Domingo 22 de marzo de 2026, p. 4
La donación de alrededor de 157 mil 300 piezas de la colección privada del etnólogo, fotógrafo y curador Juan Rafael Coronel Rivera, que se realizó ayer, marca un nuevo capítulo en la historia del Museo Anahuacalli y del Fideicomiso del Banco de México para los Museos Diego Rivera y Frida Kahlo, ya que además de ofrecer una visión amplia sobre la historia del arte, se trata del acervo más grande de cerámica ancestral del país.
Juan Coronel precisó que el fondo documental reunido durante más de 40 años incluye manuscritos, correspondencia, archivos de investigación, fotografías y materiales editoriales, así como su colección fotográfica centrada en paisaje, memoria y procesos sociales. El investigador aclaró que ninguna de las obras plásticas de Rivera y Kahlo forman parte del acervo, sólo se integró una colección de 2 mil grabados de alumnos de José Clemente Orozco, David Alfaro Siqueiros y de su abuelo, realizados en Estados Unidos.
El también historiador de arte expresó que la donación y su exhibición en salas del Museo Anahuacalli dará continuidad a la idea de Diego Rivera de que el recinto ubicado en San Pablo Tepetlapa sea una Ciudad de las Artes y cuyo proyecto de ampliación con edificios flotantes estará a cargo del arquitecto Mauricio Rocha.
Mencionó que tanto Diego como Frida fueron “los grandes identitarios de lo que entendemos como arte mexicano en general, debido a que ellos fueron los primeros que adornaron los judas de 2 metros y los vieron como esculturas de cartón.
La directora del Museo Frida Kahlo, Perla Labarthe Álvarez, consideró que la donación de Coronel adquiere un sentido profundo porque “Juan ha reunido un acervo que no sólo documenta procesos artísticos, sino que también refleja relaciones, contextos, preguntas y debates en torno al arte mexicano. Desde el Fideicomiso entendemos esa donación como una oportunidad para ampliar las formas en las que el público se acerca a nuestras colecciones. Desde ahora habrá posibilidad de generar nuevas lecturas, investigaciones y formas de mediación cultural.
“Para la Casa Azul, este momento también representa una posibilidad. Si bien la colección será resguardada en nuestro querido museo hermano, Museo Anahuacalli, su incorporación al patrimonio del fideicomiso abre caminos para pensar de manera conjunta ambos espacios”.

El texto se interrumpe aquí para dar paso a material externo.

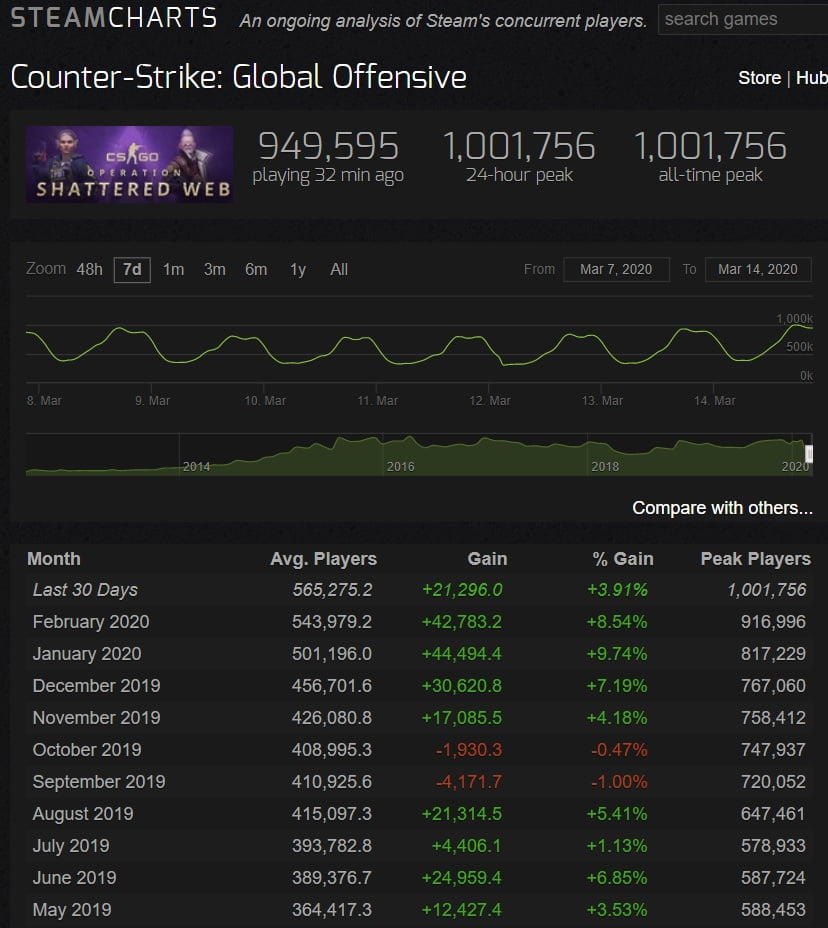Set chart zoom to 1y
The width and height of the screenshot is (828, 928).
coord(297,270)
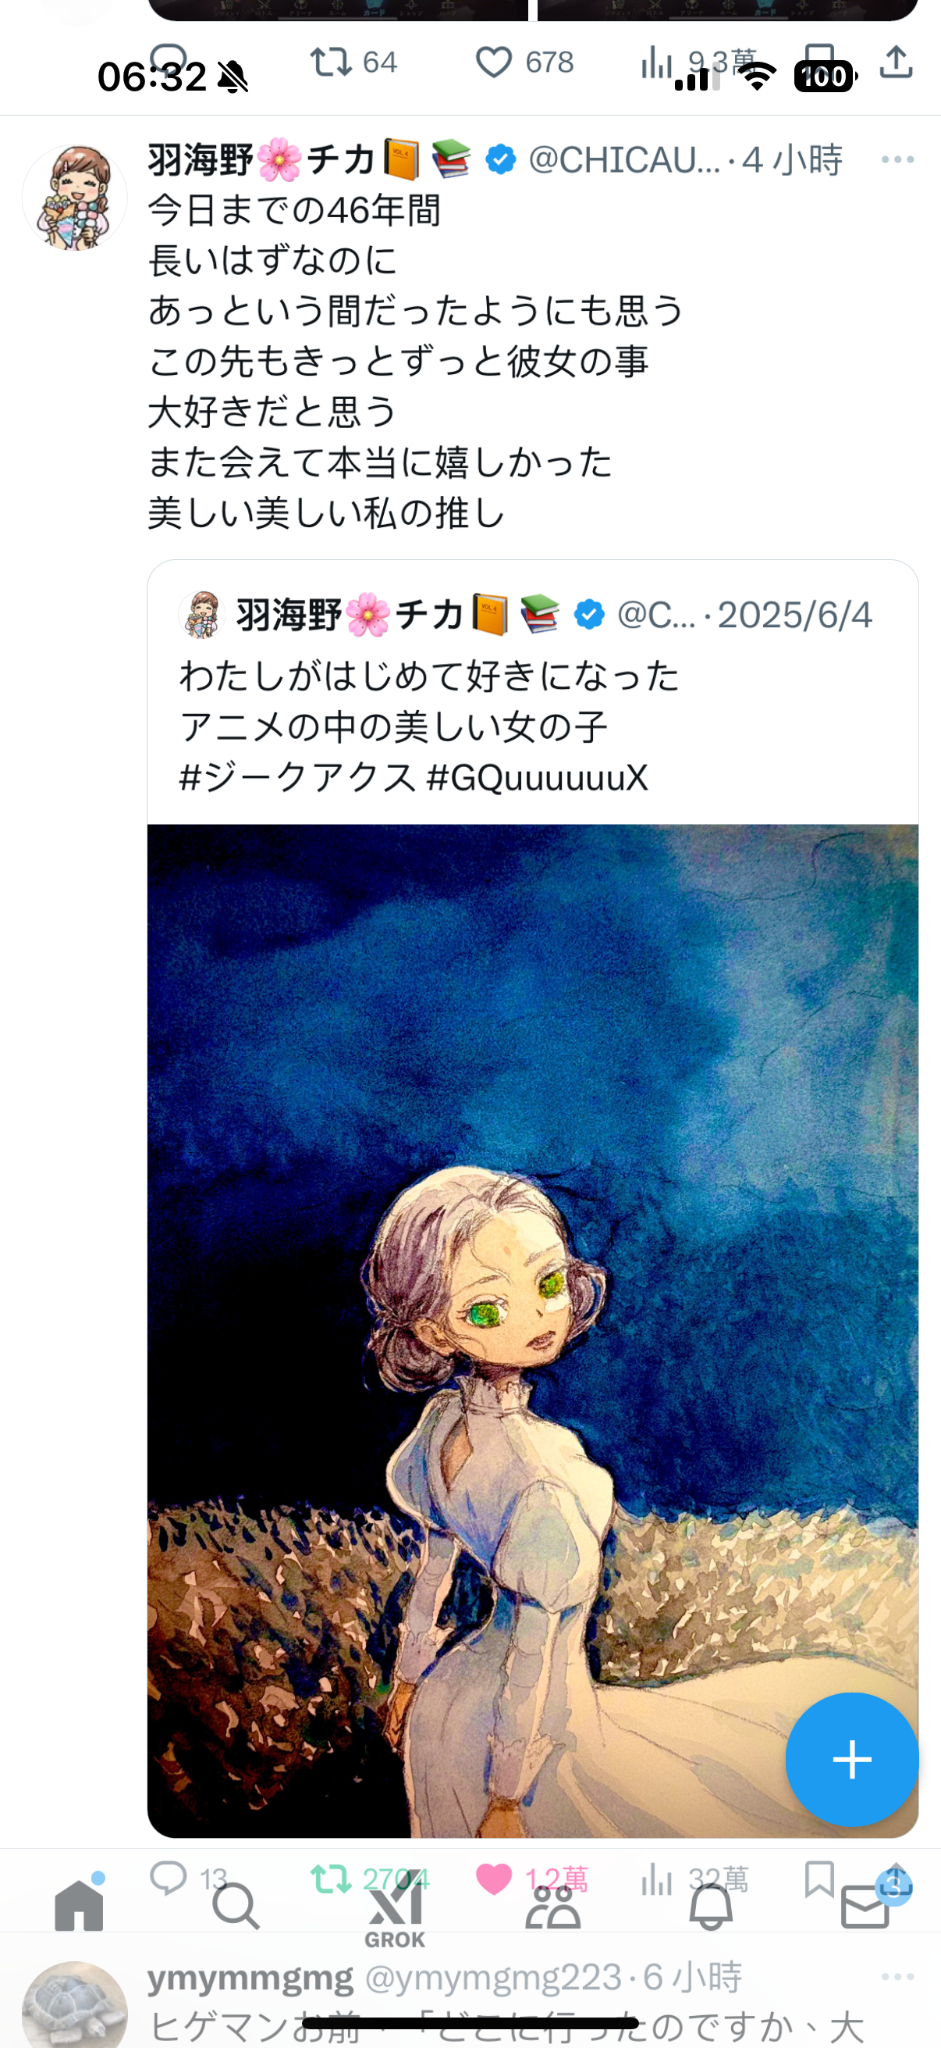The image size is (941, 2048).
Task: Open the three-dot menu on 羽海野チカ's tweet
Action: [897, 159]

Labarthe Álvarez expresó que con esta donación “hay una clara idea de convertir el legado de ambos artistas en espacios vivos de memoria, conocimiento y acceso para todos”.
La directora del Museo Diego Rivera Anahuacalli, María Teresa Moya Malfavón, manifestó que el gesto de Juan Coronel no sólo amplía el patrimonio cultural resguardado de ese recinto, sino que fortalece una visión sobre el arte, la memoria y el conocimiento de México. “El Anahuacalli es un espacio concebido por Diego Rivera como un lugar donde el arte, la arquitectura y el paisaje dialogan de manera constante. Desde su origen fue pensado como un centro de conocimiento, un sitio donde las piezas prehispánicas que coleccionó a lo largo de su vida pudieran ser estudiadas, comprendidas y compartidas con las generaciones futuras. Esta donación es la continuidad de una idea profundamente arraigada: la de preservar, estudiar y poner en circulación el patrimonio cultural como un bien público, un deseo permanente del muralista mexicano.”
El recinto informó también que la nueva colección sí estará disponible para el público, pues además de su conservación se activará mediante proyectos de investigación, exposiciones y consulta académica.
El arquitecto Mauricio Rocha, encargado de la idea conceptual de la ampliación del Anahuacalli con nuevos edificios que parezcan “flotar y respeten la ecología del lugar”, indicó que este año tiene el compromiso de finalizar el proyecto conceptual para que el próximo año se proyecte su construcción.